Red giants are unstable and begin pulsating, periodically inflating and ejecting some of their atmospheres. Eventually, all of the star’s out layers blow away, creating an expanding cloud of dust and gas misleadingly called a planetary nebula (there are no planets involved save for the ones that were orbiting the star and were already destroyed).

Credit: NASA, ESA and the Hubble Heritage Team (STScl/AURA)

All that’s left of the star is its core, now called a white dwarf. This star is a roughly Earth-sized stellar cinder that gradually cools over billions of years. If you could scoop up a teaspoon of its material, it would weigh more than a pickup truck. (Scientists recently found a potential planet closely orbiting a white dwarf. It somehow managed to survive the star’s chaotic, destructive history!)

High-mass Stars: These stars have a mass eight times the sun’s or more and may only live for millions of years. (Rigel, a blue super-giant in the constellation Orion, pictured below, is eighteen times the Sun’s mass.)

Credit: Rogelio Bernal Andreo

A high-mass star starts out doing the same things as a low-mass star, but it doesn’t stop at fusing helium into carbon. When the core runs out of helium in a high-mass star, it shrinks, heats up and starts converting its carbon into neon, which releases energy. Later, the core fuses the neon it produced into oxygen. Then, as the neon runs out, it fuses the oxygen into silicon. Finally, the silicon is fused into iron. All of these processes produce energy that keeps the core from collapsing, but each new fuel buys it less and less time. By the point silicon fuses into iron, the star runs out of fuel in a matter of days. The next step would be fusing iron into some heavier element, but doing so requires energy instead of releasing it.

The stars iron core collapses until forces between the nuclei push the brakes, and then it rebounds back to its original size. This change creates a shock way that travels through the star’s outer layers. The result is a huge explosion called a supernova.

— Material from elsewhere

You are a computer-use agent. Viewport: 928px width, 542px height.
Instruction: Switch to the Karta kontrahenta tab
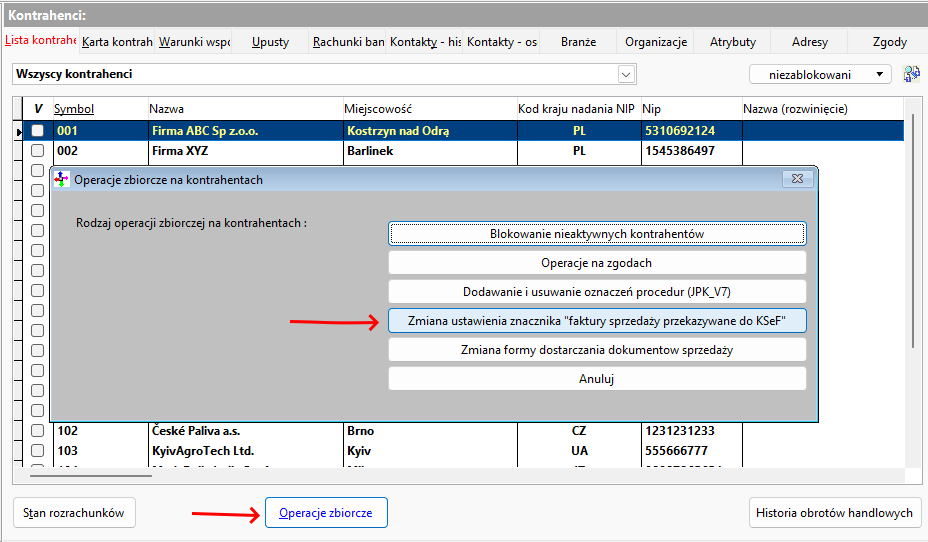(x=116, y=42)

What’s left behind depends on the star’s initial mass. Remember, a high-mass star is any star with a mass more than eight times that of our sun. That’s a HUGE range! A star on the lower end of this spectrum leaves behind a city-sized, super-dense neutron star. (Some of these weird objects can spin faster than blender blades and have powerful magnetic fields. A teaspoon of their material would weigh as much as a mountain!!)

At even higher masses, the star’s core turns into a black hole, one of the most bizarre cosmic objects out there. Black holes have such strong gravity that light can’t escape them. If you tried to get a teaspoon of material to weigh, you wouldn’t get it back once you crossed the event horizon — unless it could travel faster than the speed of light and we don’t know of anything that can!

The explosion also leaves behind a cloud of debris called a supernova remnant. These and planetary nebulae from low-mass stars are the sources of many of the elements we find on Earth. Their dust and gas will eventually one day become a part of other stars starting the whole process over again. So the next time you feel incredibly lost or alone, remember that we’re all connected by the star stuff we’re made from!

That’s a very brief summary of the lives, times and deaths of stars.